Test suites generated by randomly altering single bytes, while producing very broad coverage, do not produce the deep coverage needed in order for our test suite to be complete. The randomly introduced errors are often easily detectable and do not exercise the more subtle aspects of Java code verification. Subtle flaws or flaws that may exist under complicated circumstances are typically not triggered with this approach. We have looked into applying a variety of automatic generation techniques to create deeper, more complicated test cases. We are currently working on one such technique for automatically generating complicated test cases that stress Java bytecode verification.
Figure 6 shows the amount of time it took to produce, classify and record increasing numbers of mutated class files using our verifier. The time it takes to generate and classify class files using our methodology increases linearly with the size of the test suite and the size and complexity of its base class files. However, each class file in the test suite can be generated independently of other class files in the test suite. Consequently, the generation and classification of the test suite distributes easily onto a network of workstations. The comparison of the test suite with other bytecode verifiers can be distributed as well. As a result, automated mutation testing is scalable across a set of computers.
Our verification tests so far have not included link-time checks, which verify the consistency of a class file with respect to other Java classes. We have recently added this class of link-time checks into our verifier, and we are using the same methodology that we used to uncover bytecode verification flaws to uncover link flaws that may exist in other Java implementations.

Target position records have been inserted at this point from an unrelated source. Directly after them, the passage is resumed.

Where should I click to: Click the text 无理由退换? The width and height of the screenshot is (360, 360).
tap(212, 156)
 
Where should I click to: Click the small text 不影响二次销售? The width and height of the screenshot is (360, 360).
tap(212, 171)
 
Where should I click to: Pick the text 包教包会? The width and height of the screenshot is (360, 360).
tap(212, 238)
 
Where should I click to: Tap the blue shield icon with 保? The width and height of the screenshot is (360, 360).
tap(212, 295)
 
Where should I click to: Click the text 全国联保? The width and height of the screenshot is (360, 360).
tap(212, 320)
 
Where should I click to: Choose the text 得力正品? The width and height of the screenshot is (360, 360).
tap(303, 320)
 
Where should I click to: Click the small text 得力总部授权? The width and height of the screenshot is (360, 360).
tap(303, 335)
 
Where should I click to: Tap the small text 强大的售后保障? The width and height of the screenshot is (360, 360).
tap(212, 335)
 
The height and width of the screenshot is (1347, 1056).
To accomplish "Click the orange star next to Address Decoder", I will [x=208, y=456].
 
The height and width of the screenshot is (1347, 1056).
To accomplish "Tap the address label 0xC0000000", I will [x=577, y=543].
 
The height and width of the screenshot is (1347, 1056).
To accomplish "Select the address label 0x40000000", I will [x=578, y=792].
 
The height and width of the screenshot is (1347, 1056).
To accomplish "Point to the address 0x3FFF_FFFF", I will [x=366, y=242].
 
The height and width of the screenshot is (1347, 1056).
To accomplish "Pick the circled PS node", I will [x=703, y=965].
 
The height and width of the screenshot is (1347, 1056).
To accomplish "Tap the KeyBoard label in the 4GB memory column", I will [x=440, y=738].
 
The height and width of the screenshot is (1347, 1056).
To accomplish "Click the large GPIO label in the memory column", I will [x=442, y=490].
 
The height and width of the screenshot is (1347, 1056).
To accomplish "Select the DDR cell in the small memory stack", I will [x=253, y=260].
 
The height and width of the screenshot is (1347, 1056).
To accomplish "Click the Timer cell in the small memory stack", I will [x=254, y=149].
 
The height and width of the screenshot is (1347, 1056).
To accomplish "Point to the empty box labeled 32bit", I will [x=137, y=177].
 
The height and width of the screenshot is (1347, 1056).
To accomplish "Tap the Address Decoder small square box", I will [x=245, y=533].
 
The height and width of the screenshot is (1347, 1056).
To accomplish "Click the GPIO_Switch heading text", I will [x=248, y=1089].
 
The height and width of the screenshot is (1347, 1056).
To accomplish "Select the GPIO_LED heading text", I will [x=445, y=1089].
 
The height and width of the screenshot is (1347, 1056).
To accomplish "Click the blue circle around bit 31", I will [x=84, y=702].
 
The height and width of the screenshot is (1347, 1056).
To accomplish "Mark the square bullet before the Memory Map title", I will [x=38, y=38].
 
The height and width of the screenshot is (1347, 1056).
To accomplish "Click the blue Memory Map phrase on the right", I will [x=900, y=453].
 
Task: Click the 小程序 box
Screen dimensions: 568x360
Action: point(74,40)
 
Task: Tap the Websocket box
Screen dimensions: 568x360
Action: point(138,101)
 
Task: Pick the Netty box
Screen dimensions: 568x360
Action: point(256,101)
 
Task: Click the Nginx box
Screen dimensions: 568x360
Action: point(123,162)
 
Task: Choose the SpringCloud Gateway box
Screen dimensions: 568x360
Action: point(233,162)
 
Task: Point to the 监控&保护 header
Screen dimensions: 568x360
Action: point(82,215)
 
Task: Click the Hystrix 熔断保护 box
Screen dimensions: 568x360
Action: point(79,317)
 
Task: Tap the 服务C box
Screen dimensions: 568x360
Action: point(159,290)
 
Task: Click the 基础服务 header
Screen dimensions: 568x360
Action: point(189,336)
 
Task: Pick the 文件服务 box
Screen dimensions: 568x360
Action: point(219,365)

Using our test suite, flaws in bytecode verifiers can be found quickly and decisively. Test cases can be crafted and classified, and verifiers can be compared automatically. We believe that our application of N-version programming to software testing is a first in the Java domain, and has helped us uncover a large number of flaws with commercial Java implementations. As a result of the rapid rise of Internet technologies, distributed computing based on Java, and Internet commerce, there are solid financial and personal implications of security flaws. We believe that our test suite and testing methodology help provide a tool for locating and eliminating such problems.